La empatía entre ellos fue inmediata. Enfermo ya por entonces, Proust le hizo saber: “No recibo a nadie” en casa, pero en el caso de Rivière: “Me hará ilusión charlar con usted si ese día no me encuentro mal. Por desgracia, no puedo saberlo de antemano, mis crisis no avisan”. Su intercambio de cartas refleja “cómo funcionaba el mundo literario a principios del siglo XX”, señala Sola, en referencia a los favores, las enemistades, los encargos, el proceso de edición, etcétera. En las cartas que sobrevivieron al tiempo se constata la admiración incondicional que se profesaron, los consejos que se brindaban y también los reproches, los cambios de humor, y los equilibrios que Rivière debía hacer para no ofender al autor y tratar de mediar cuando surgían diferencias graves entre Proust y Gallimard. La insistencia en que Proust colaborase en la revista dio lugar a piezas célebres, como el artículo en el que Proust salió en defensa de Flaubert, entre otras cosas, por el uso innovador de los tiempos verbales, si bien lamentando que “quizá no haya una sola bella metáfora en toda la obra” del autor de Madame Bovary.

Cambio de editorial

El paso a NFR no fue sencillo. Proust se quejaba de que la publicación de su segundo libro “se va posponiendo de semana en semana, luego de mes en mes, y finalmente de año en año”. De hecho, solo vio la luz en junio de 1919. “Mi amistad se entristece por el disgusto que puede usted sentir por el aplazamiento” del libro, lamentaba Rivière, que tardó años en tutear al autor.

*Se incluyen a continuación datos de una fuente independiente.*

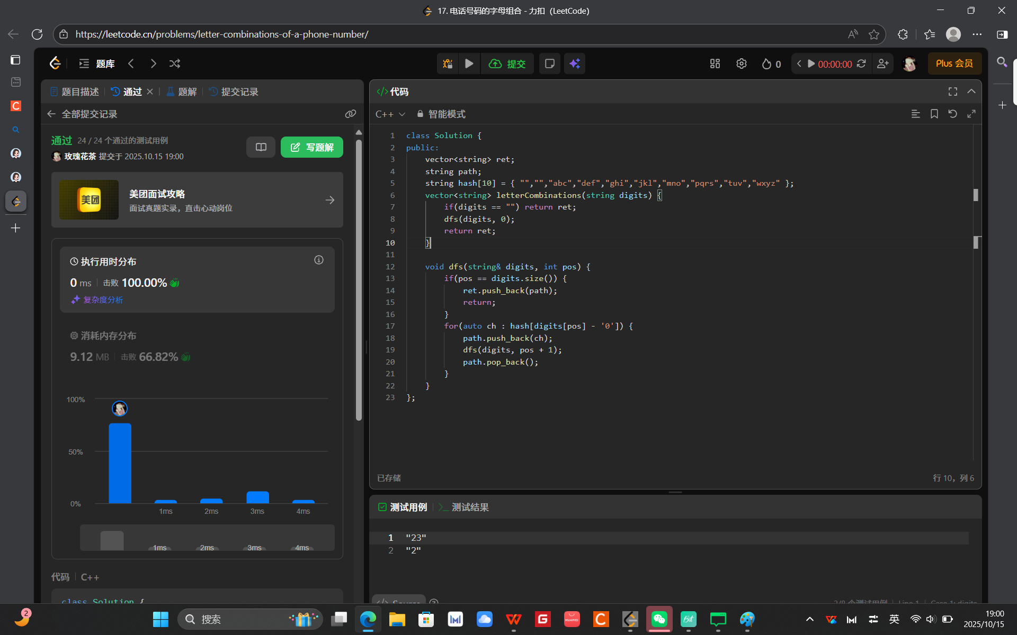Start the 00:00:00 timer

811,64
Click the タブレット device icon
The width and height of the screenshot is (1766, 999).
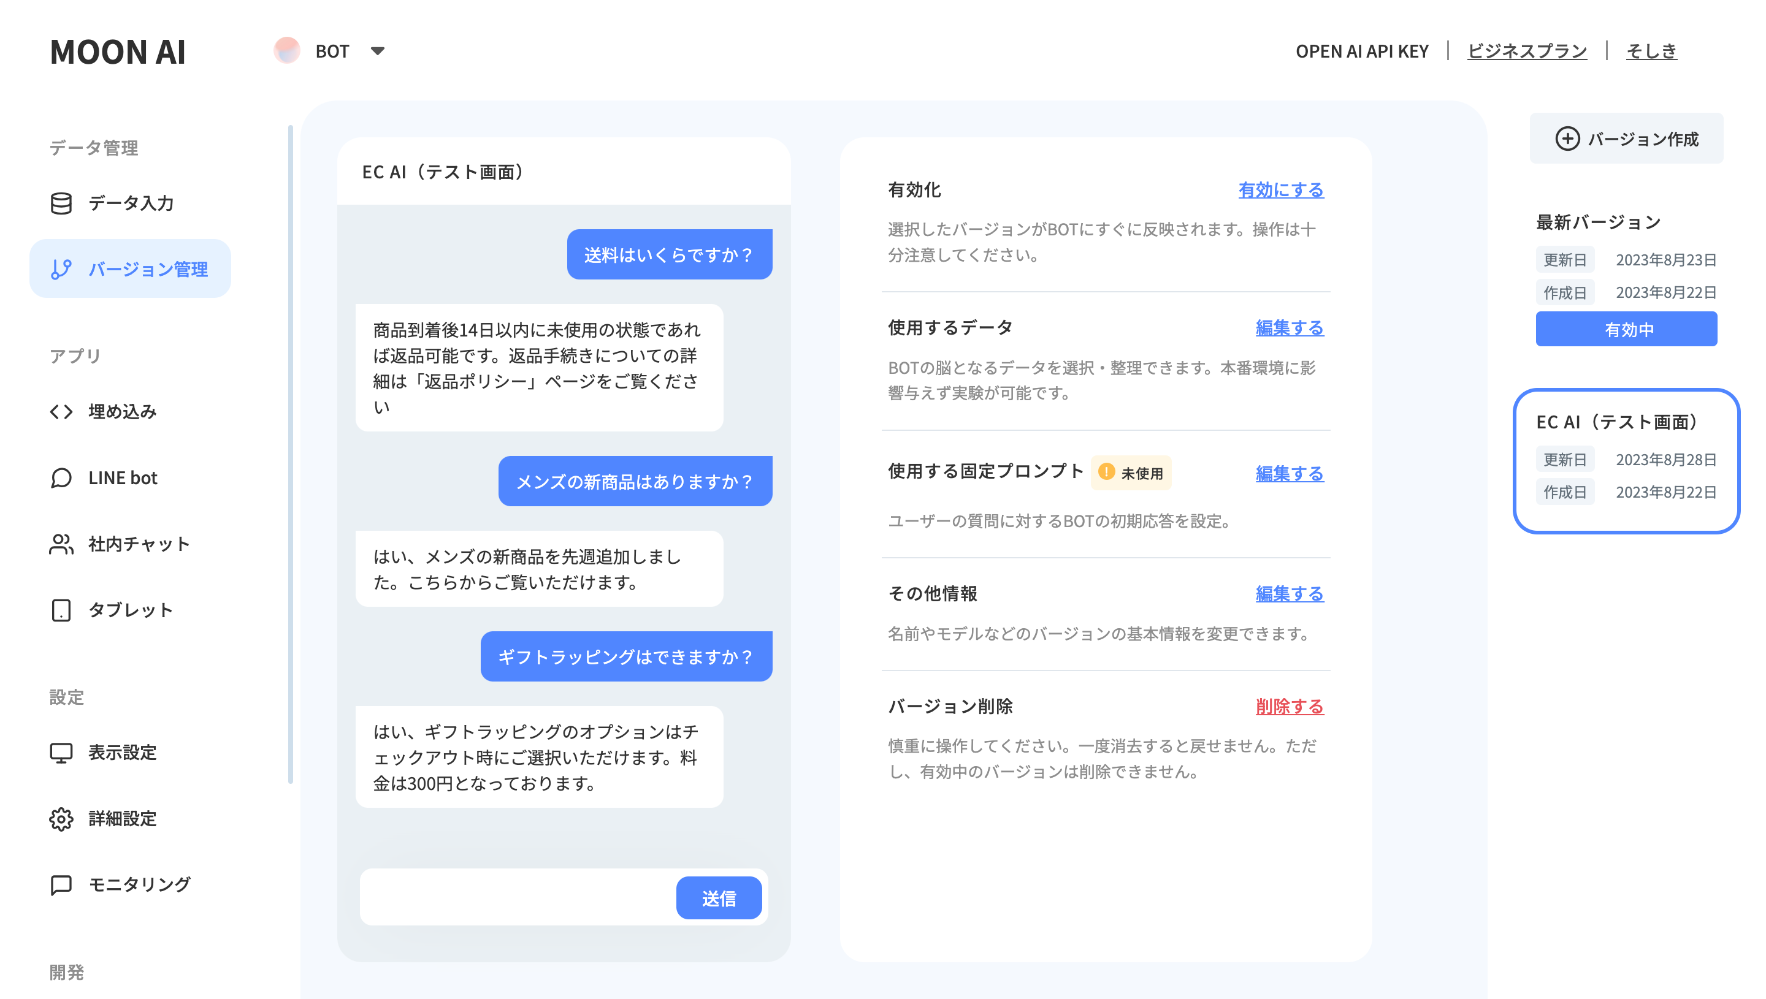coord(61,610)
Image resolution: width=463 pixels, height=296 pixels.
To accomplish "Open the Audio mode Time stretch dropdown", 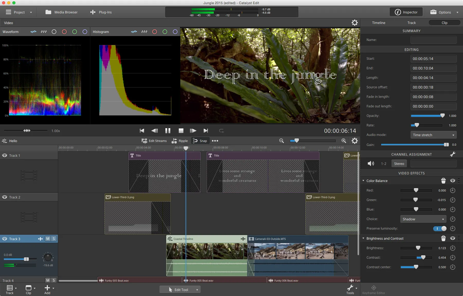I will (x=433, y=135).
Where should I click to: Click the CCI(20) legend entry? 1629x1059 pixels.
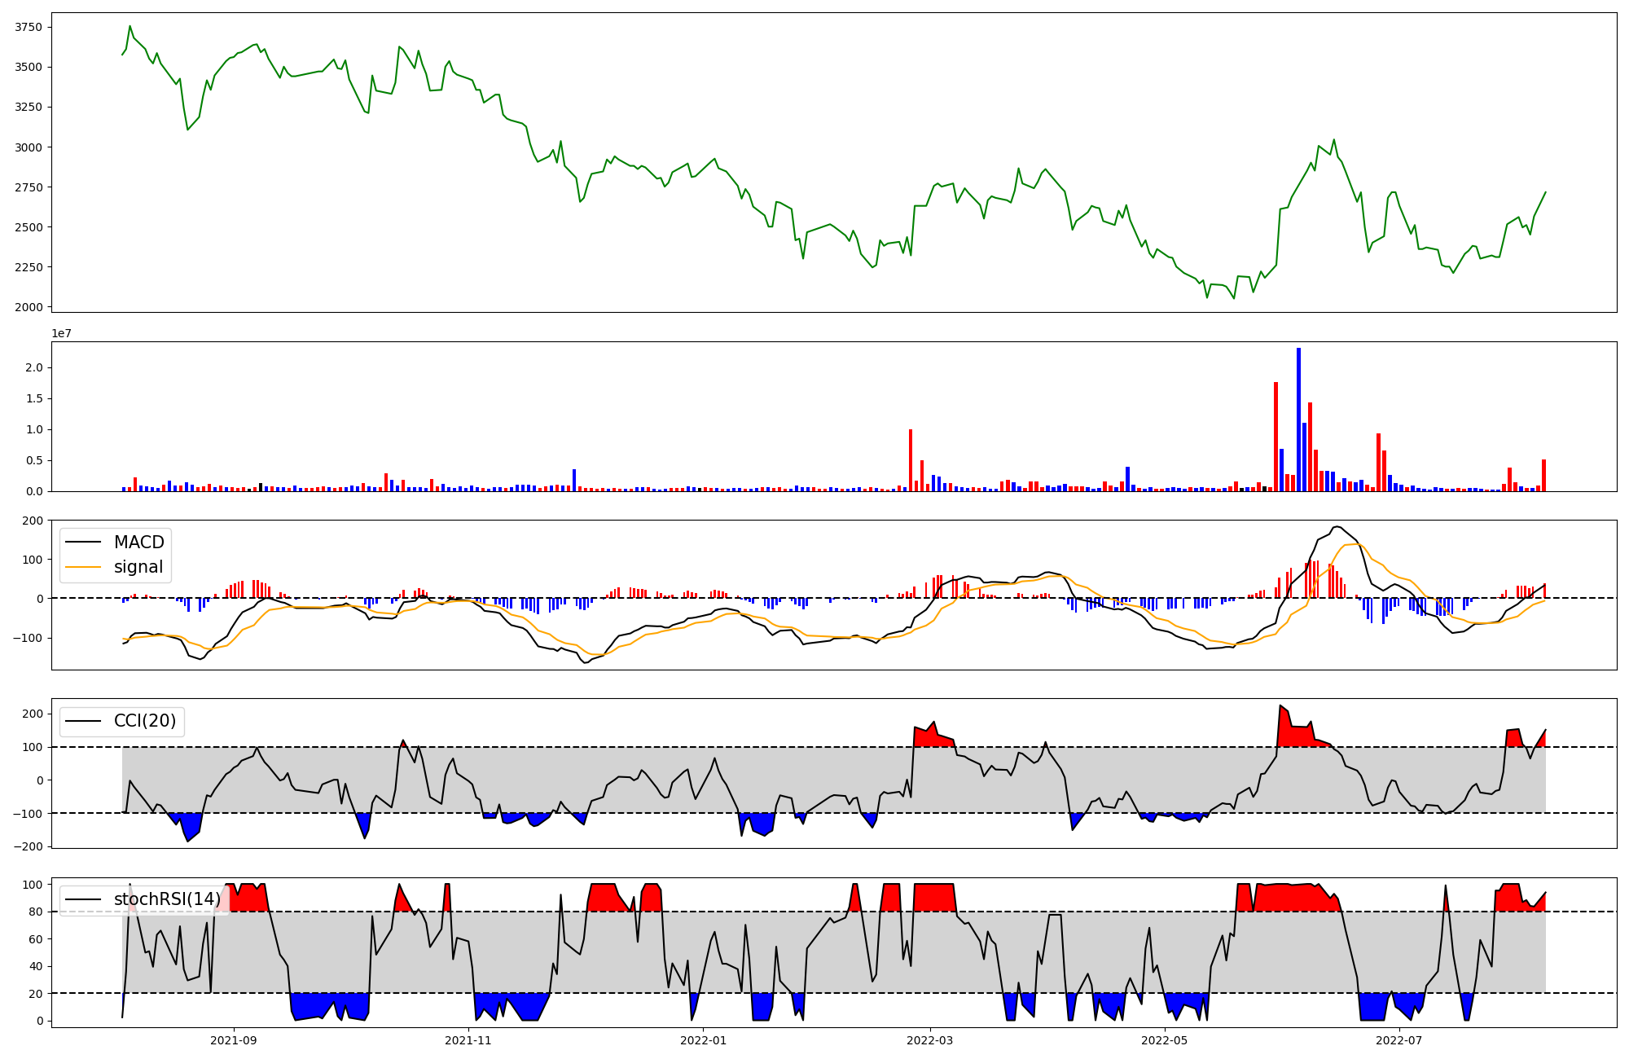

El intercambio de cartas incluía a menudo el recuento constante de los estados de salud respectivos. Valga de ejemplo la carta de 10 de diciembre de 1919. “Querido amigo, he estado tan cansado durante toda la mañana y toda la tarde que ahora tengo una crisis de asma horrorosa: me tomaré un medicamento para tratar de calmarme y poder desvestirme”. Ese mismo día Rivière, Gallimard y Léon Daudet se presentaron en su casa para anunciarle la concesión del premio Goncourt por A la sombra de las muchachas en flor.

La confianza fluía en ambas direcciones, y Proust no dudaba en recurrir a él para pedir consejo, como el día que le preguntó: “¿Sería ventajoso para mis libros que me presentara (con opciones de lograrlo, si no, no lo haría) a la Academia?”. Su amigo, que consideraba que en la Academia agradaban los escritores agresivos, espinosos y evidentes, fue franco: “Es usted todavía demasiado reciente, que está demasiado verde para sus gustos”.

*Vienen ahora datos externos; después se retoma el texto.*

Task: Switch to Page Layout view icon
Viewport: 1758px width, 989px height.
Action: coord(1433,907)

La correspondencia se mantuvo hasta pocas semanas antes de la muerte de Proust, que febril, en su última carta se mostró ofendido por unas líneas que Rivière propuso rehacer con vistas a dar un adelanto en la revista de la siguiente novela. “Querido Jacques, discúlpame pero uno te odia cuando ve que para ti no existe la vida de los demás, el alma de los demás, sino sólo diez líneas, aunque sean tan malas que lo echen todo a perder”. A la muerte del novelista, Rivière colaboró decisivamente en la edición de los volúmenes póstumos de En busca del tiempo perdido.

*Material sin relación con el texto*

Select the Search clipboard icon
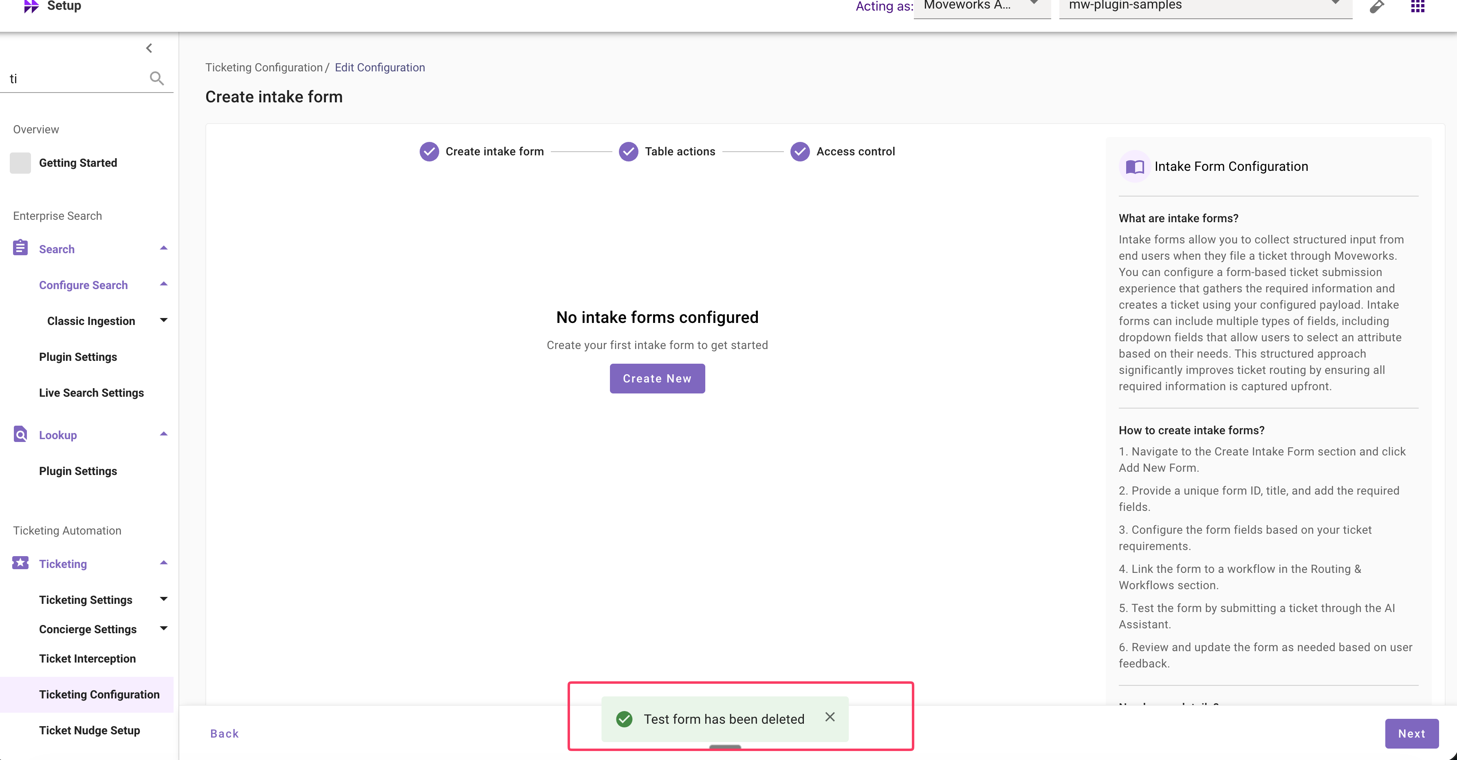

Una amistad de respeto y admiración

A los pocos días recuperó la alegría cuando supo que Proust le dedicaría la novela: “Para Jacques Rivière, como muestra de una amistad agradecida, profunda, curiosa, impaciente, anticipatoria”. Con el tiempo, Rivière le devolvió el gesto, al publicar Aimée: “A Marcel Proust, gran retratista del amor, le dedica este esbozo indigno su amigo J. R.”. Lamentablemente, aquel estaba ya moribundo cuando recibió el ejemplar, y no pudo ver la dedicatoria. Céleste Albert, su asistenta, escribió a Rivière diciéndole que “el señor Marcel Proust no se da cuenta de nada, es por eso que no sabe todavía que le mandó usted su libro”.

La complicidad intelectual, no exenta de controversias, favoreció una relación personal hasta tal punto cercana que cuando alguna vez Rivière insinuó tener problemas de dinero, Proust se ofreció a prestárselo. “Si me veo en un aprieto, y ya que me lo propone, recurriré a usted sin el menor apuro”, aceptó Rivière.